╭─ 原文段落
跳到主要内容

hadoop安装

· 阅读需 4 分钟
GavinTan
DevOps Engineer

zookeeper 集群

zoo.cfg
# The number of milliseconds of each tick
tickTime=2000
# The number of ticks that the initial
# synchronization phase can take
initLimit=10
# The number of ticks that can pass between
# sending a request and getting an acknowledgement
syncLimit=5
# the directory where the snapshot is stored.
# do not use /tmp for storage, /tmp here is just
# example sakes.
dataDir=/data/zookeeper
# the port at which the clients will connect
clientPort=2181
# the maximum number of client connections.
# increase this if you need to handle more clients
#maxClientCnxns=60
#
# Be sure to read the maintenance section of the
# administrator guide before turning on autopurge.
╰─
练习要求:
**a)** 原文的 zoo.cfg 中，客户端连接的端口被设置为多少？
**b)** 请用两句话概括原文。
╭─ 所给材料
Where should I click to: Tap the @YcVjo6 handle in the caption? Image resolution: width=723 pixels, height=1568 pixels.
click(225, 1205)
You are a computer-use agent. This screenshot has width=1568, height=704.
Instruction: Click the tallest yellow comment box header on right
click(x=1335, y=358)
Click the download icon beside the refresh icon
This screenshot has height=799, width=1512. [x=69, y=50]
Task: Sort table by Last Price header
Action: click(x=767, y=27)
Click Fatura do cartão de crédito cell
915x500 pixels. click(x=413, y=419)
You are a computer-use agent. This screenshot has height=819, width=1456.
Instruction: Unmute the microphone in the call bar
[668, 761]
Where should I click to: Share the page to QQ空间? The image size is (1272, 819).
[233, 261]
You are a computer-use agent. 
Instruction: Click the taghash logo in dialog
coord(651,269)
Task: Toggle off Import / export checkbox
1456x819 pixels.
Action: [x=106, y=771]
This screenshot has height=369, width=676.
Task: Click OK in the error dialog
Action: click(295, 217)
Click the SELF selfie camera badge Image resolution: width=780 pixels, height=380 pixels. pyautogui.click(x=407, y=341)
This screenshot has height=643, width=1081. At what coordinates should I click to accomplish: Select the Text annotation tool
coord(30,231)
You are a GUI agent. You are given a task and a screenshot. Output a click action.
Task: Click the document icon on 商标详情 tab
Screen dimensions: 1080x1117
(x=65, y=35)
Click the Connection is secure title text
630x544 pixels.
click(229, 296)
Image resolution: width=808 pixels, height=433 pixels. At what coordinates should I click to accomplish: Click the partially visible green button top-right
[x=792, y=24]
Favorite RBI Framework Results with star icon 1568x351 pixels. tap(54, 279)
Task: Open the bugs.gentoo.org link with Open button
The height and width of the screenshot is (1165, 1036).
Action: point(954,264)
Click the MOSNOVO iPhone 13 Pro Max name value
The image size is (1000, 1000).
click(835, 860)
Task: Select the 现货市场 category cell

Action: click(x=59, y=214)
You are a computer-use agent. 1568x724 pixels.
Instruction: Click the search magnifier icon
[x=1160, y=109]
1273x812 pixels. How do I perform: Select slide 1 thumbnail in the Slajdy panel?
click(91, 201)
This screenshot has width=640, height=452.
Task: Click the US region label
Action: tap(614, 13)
╰─
任务结果:
**a)** 2181。

**b)** 原文是一篇题为“hadoop安装”的文章，给出了 zookeeper 集群的 zoo.cfg 配置。该配置将 tickTime 设为 2000 毫秒，initLimit 设为 10，syncLimit 设为 5，数据目录设为 /data/zookeeper，客户端端口设为 2181。